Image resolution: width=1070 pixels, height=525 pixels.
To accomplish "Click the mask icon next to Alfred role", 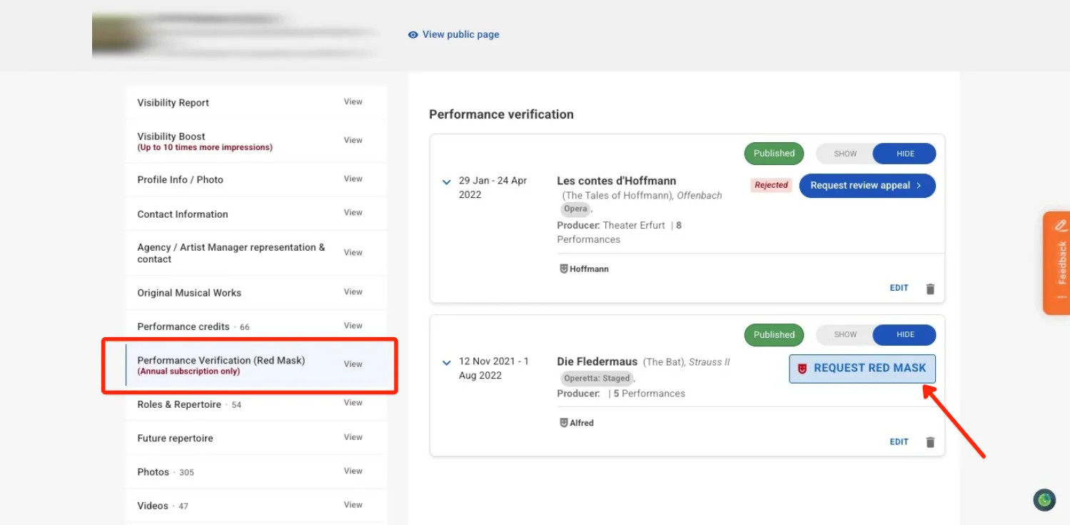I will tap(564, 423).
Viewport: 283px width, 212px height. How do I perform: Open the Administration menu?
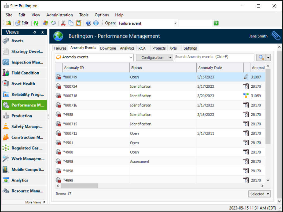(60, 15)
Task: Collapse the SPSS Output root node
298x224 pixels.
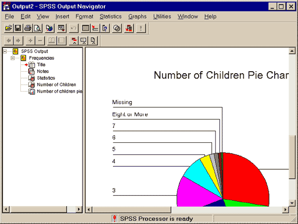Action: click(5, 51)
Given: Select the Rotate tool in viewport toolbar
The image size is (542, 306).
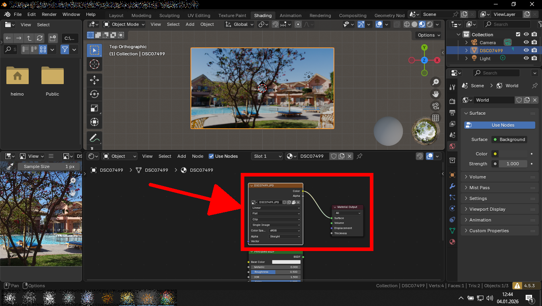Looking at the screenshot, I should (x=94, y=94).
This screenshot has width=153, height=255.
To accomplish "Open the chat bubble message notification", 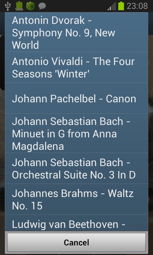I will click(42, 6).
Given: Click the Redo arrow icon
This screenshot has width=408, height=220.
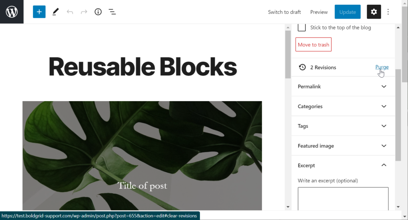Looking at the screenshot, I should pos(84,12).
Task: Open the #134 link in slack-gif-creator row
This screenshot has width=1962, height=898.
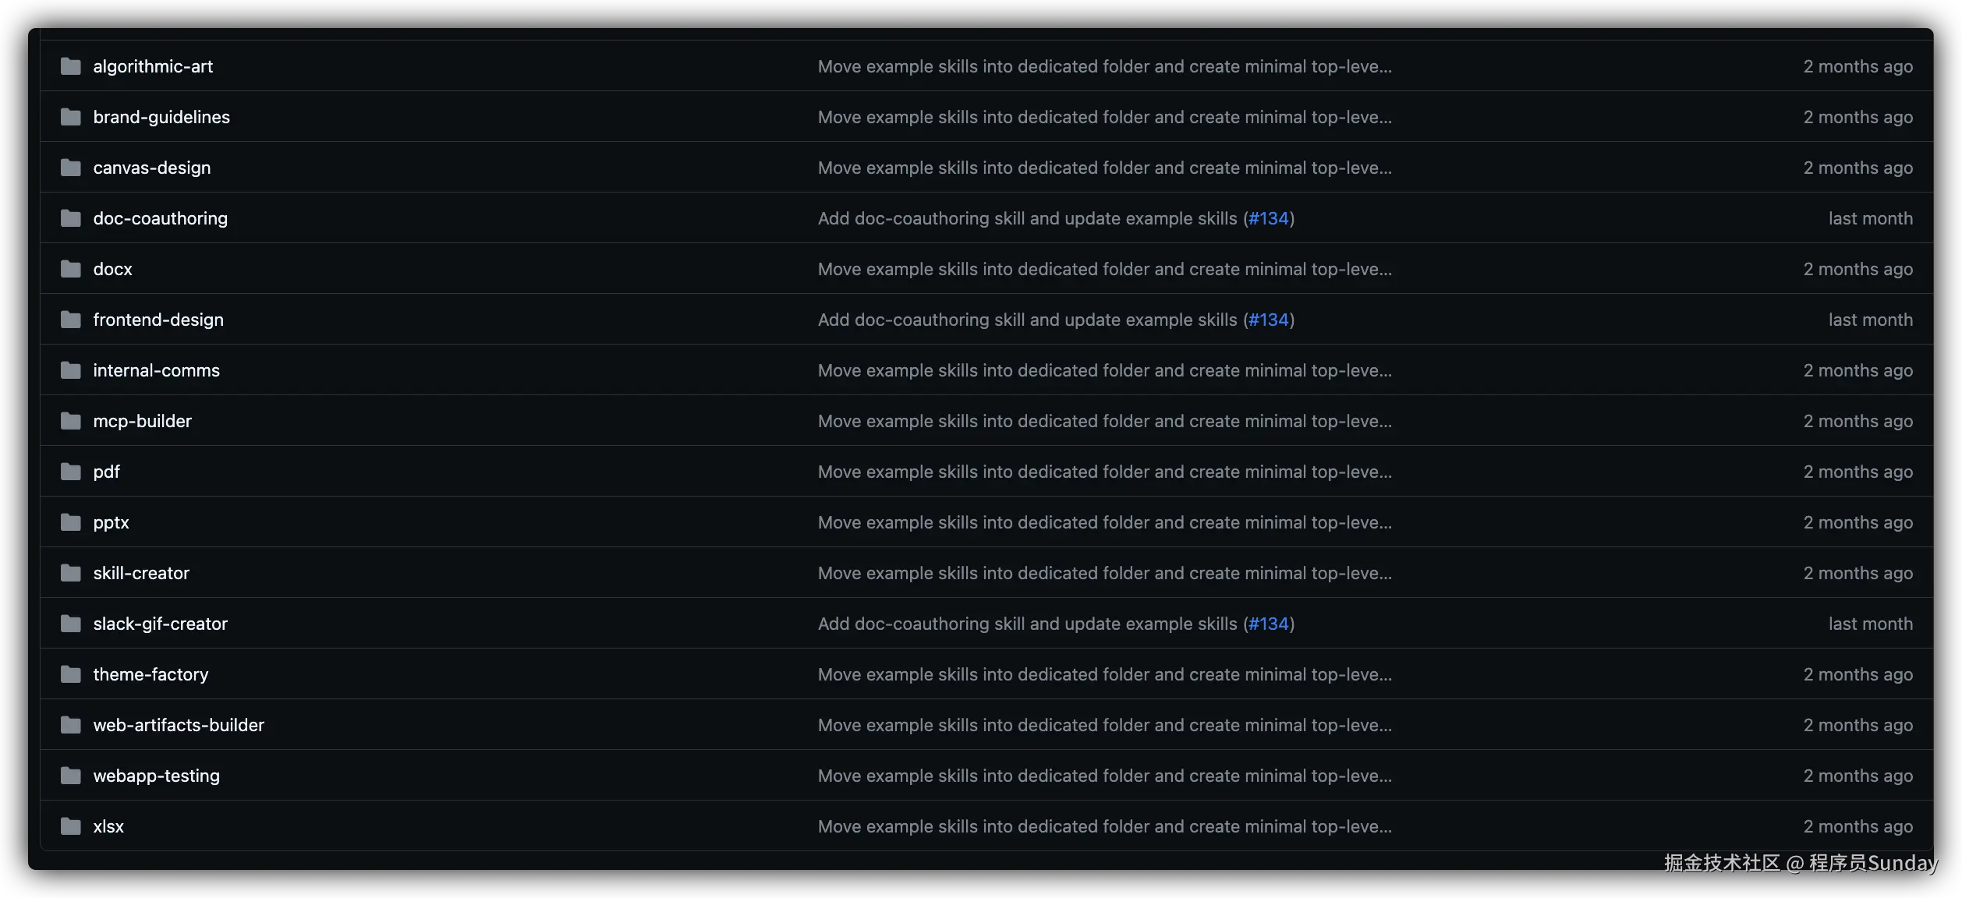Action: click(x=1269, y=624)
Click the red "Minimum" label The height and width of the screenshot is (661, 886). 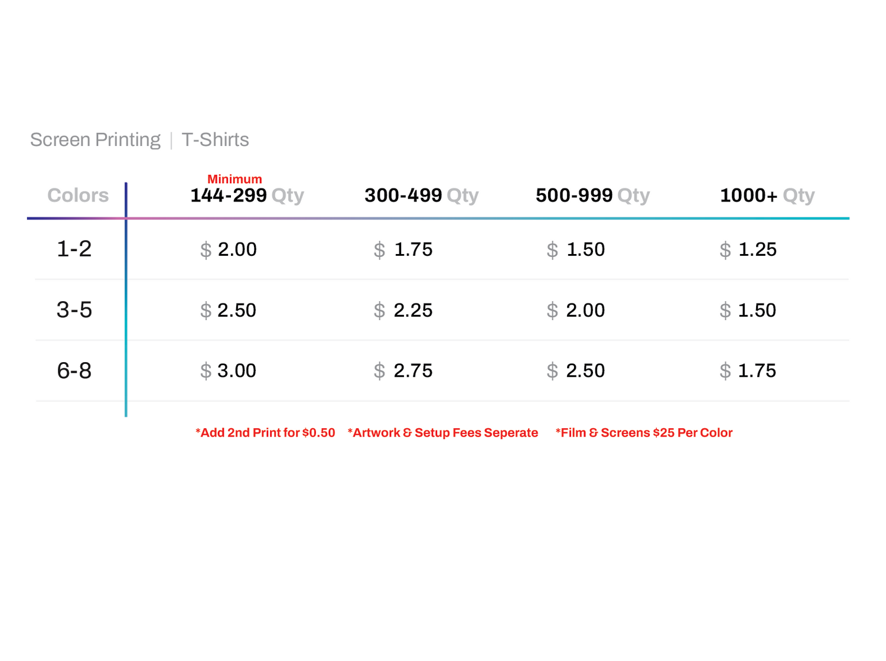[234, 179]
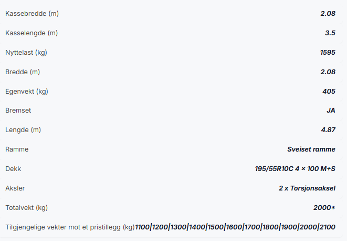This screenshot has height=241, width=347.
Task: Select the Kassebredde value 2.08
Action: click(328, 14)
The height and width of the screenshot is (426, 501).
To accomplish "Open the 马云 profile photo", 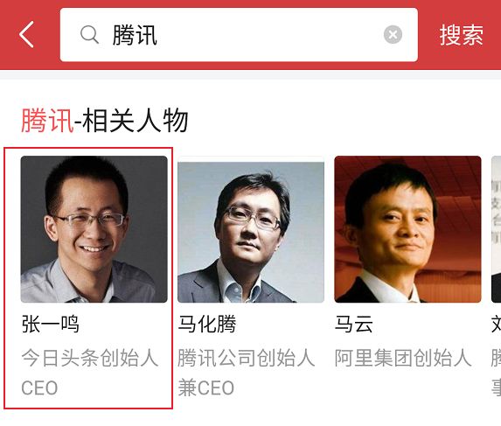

________________

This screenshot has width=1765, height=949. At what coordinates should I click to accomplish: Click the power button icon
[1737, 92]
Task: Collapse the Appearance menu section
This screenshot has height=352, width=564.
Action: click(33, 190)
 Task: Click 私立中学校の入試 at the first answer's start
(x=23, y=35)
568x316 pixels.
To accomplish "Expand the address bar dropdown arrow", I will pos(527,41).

________________

## PROBLEM
What lines above contain the word "Collapse"? Please copy each one.

## YOUR RESPONSE
Task: Collapse the SPSS Output root node
Task: Collapse the Appearance menu section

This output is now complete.